Strategic planning is a mandate of most communities throughout the U.S. The overall goal of the planning process is to create a strategy that guides the community into the future. It is a collective effort among the community, the local government, and regional businesses to look at where they are now, where they want to go, and how to get there.
Informed strategic planning offers a variety of benefits for any community. Initially, the planning process establishes a direction for the community to move. By clearly defining the purpose of the community, officials are able to establish realistic goals and objectives that can be effectively communicated to constituents. An increased level of commitment to the community and its goals is another noted benefit. Perhaps the most salient benefit of strategic planning is its ability to pinpoint the avenues that make the best use of the community’s current and projected resources.

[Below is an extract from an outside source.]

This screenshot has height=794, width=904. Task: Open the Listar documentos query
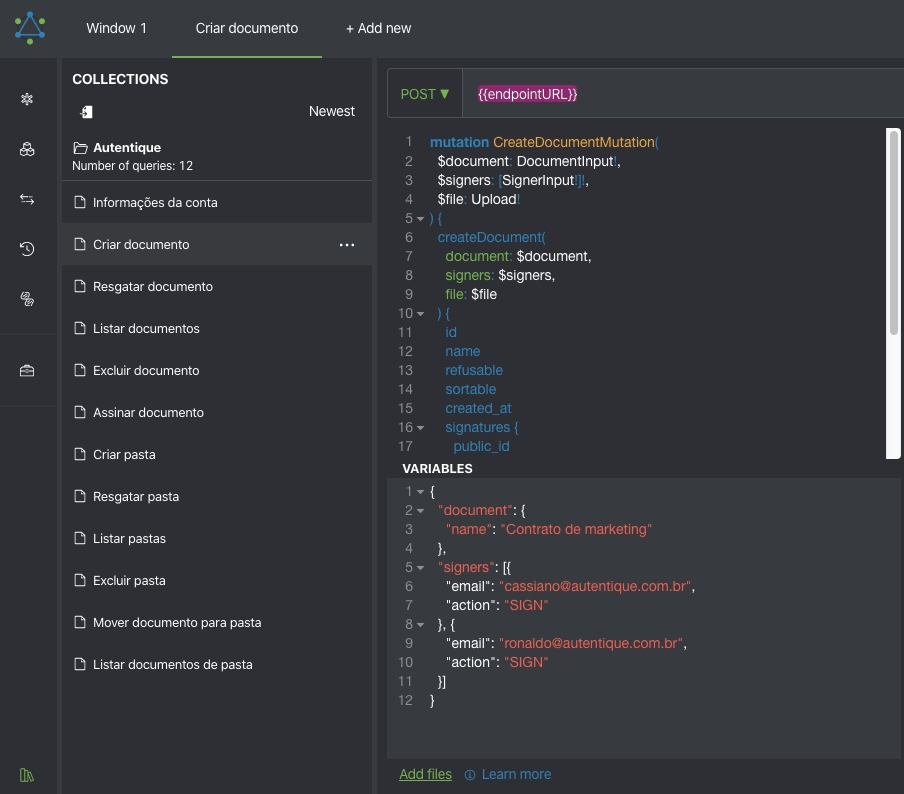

The strategic planning process needs to encompass a number of independent but interrelated components that affect the community and its constituents. One such component involves economic impact. Greenfield Advisors can assist communities during their analysis process by providing perspective on the impacts of decision-making and change on the local economy. Greenfield Advisors provides directed analysis based on each community’s unique needs, distinctive from the common boilerplate economic reports floating around.
Live vs. Work Analysis
By integrating data collected from the local housing market, job opportunities, and the local cost of living, we can track the locations of distinct employment categories and their proximity to where workers live. Communities can use this information about where people live and work to lure businesses by touting the accessible labor force and to help determine the need for carpool incentives, public transportation routes, or affordable housing in different neighborhoods. It provides the basis for determining appropriate economic development, including locating employment centers near where typical employees live or locating amenities such as grocery stores along commuting routes to reduce time spent running errands and vehicle miles traveled.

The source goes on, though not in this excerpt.